Sad to say, Trichet isn’t the only one who has got things wrong. Leading mainstream economists in my own country — Sweden — have even made the same flimflamming confidence reasoning into some kind of national pride issue (emphasis added):
The current monetary policy framework in Sweden … was a response to an earlier malfunctioning system, which motivated a number of academic proposals on reforms, to a large extent inspired by international resarch developments in the monetary policy area … The final transition to the current regime was triggered by two developments: Swedish EU membership, which imposed requirements to do central bank reform, and the Swedish decision to stay outside the monetary union, which made it clear that credibility for low–inflation policy had to be built at home … The current monetary policy framework has been successful in achieving low inflation, in fact too successful as average CPI inflation 1997-2014 was 1 percentage point below the 2 per cent target … An issue raised by these experiences is … whether the objective of stabilising unemployment around its equilibrium level should be stated explicitly in the Riksbank Act. It has also been claimed that a somewhat higher inflation target might be desirable, as this would likely imply higher inflation, and hence a lower real interest rate that would stimulate the economy in a deep recession when the repo rate approaches zero. However, both the politicians and the Riksbank have been reluctant to contemplate such changes because of a worry that they could undermine the credibility of low-inflation policies.
Lars Calmfors (president of the Swedish Fiscal Policy Council)
How hard it seems to be for mainstream economists to grasp the simple fact that no matter how much confidence you have in the policies pursued by authorities nowadays, it cannot turn bad austerity policies into good job creating policies.
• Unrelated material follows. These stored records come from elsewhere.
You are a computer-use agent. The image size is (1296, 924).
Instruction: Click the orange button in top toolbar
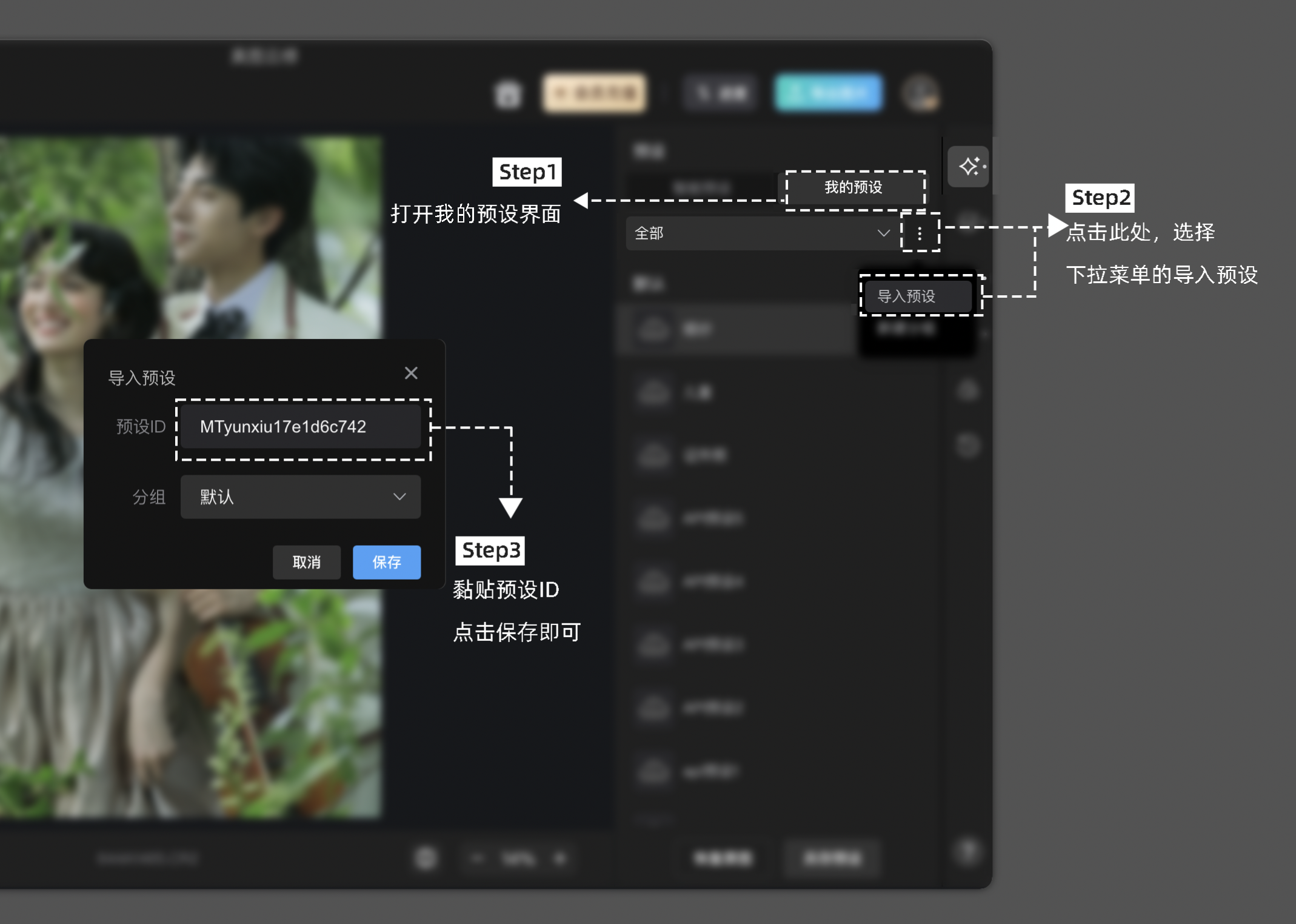595,93
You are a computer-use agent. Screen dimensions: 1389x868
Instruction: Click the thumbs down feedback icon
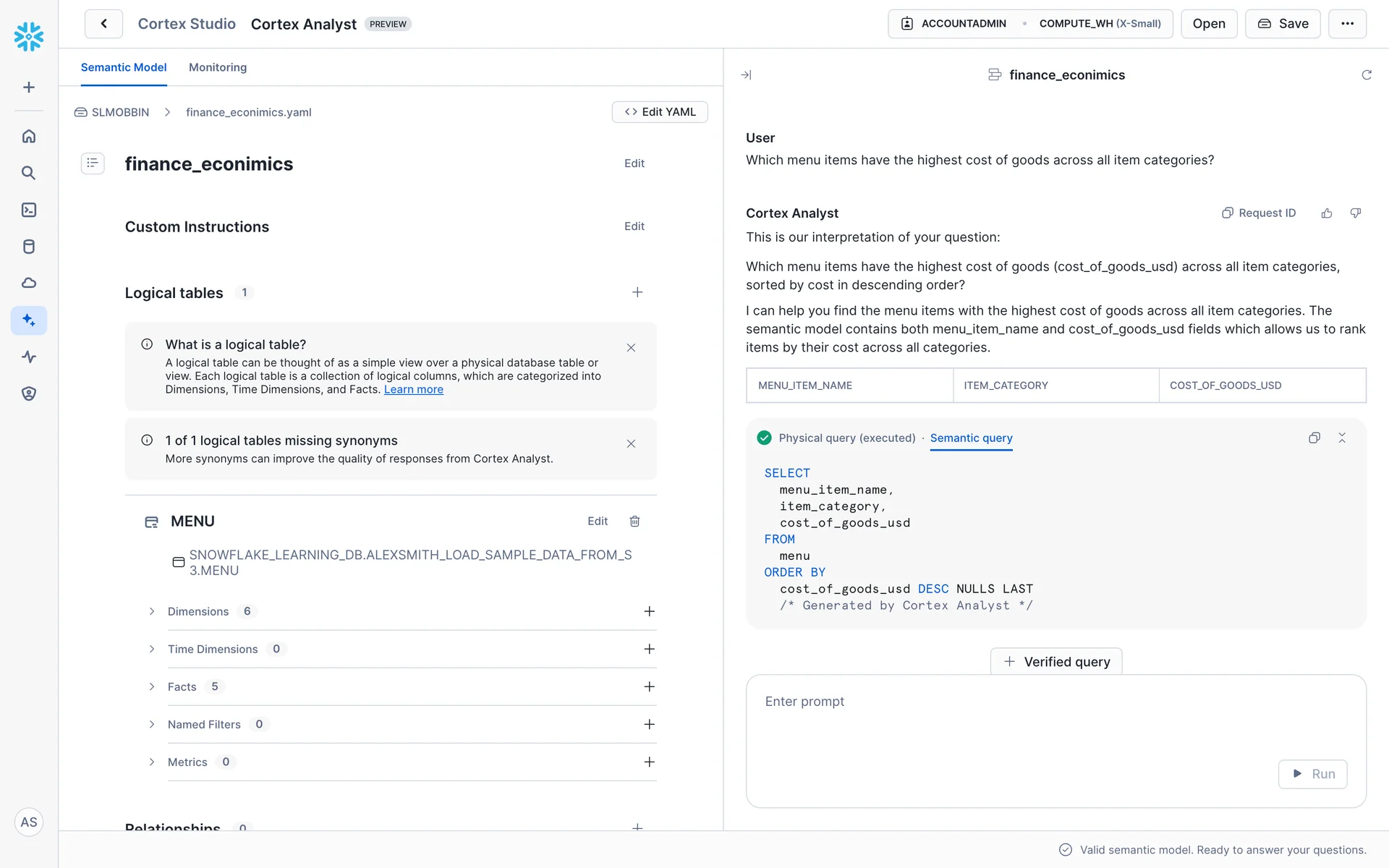click(x=1356, y=213)
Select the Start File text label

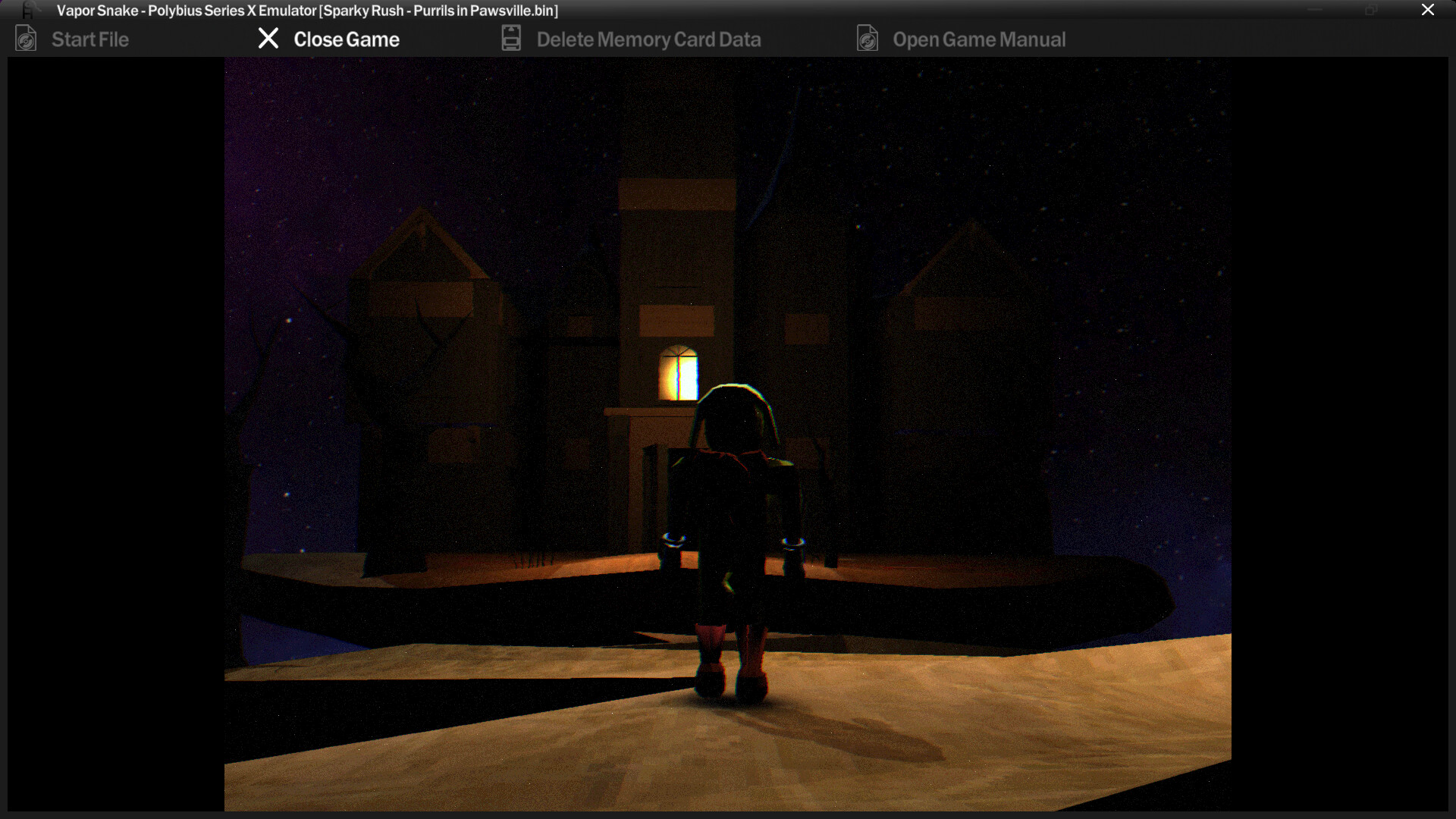click(x=90, y=39)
Austerity measures and overzealous and simple-minded fixation on monetary measures and inflation, are not what it takes to get our limping economies out of their present day limbo. They simply do not get us out of the ‘magneto trouble’ — and neither does budget deficit discussions where economists and politicians seem to think that cutting government budgets would help us out of recessions and slumps. Although the ‘credibility’ that Calmfors talks about arguably has some impact on the economy, the confidence fairy does not create recovery or offset the negative effects of Alessina-like ‘expansionary fiscal austerity.’ In a situation where monetary policies has become more and more decrepit, the solution is not fiscal austerity, but fiscal expansion!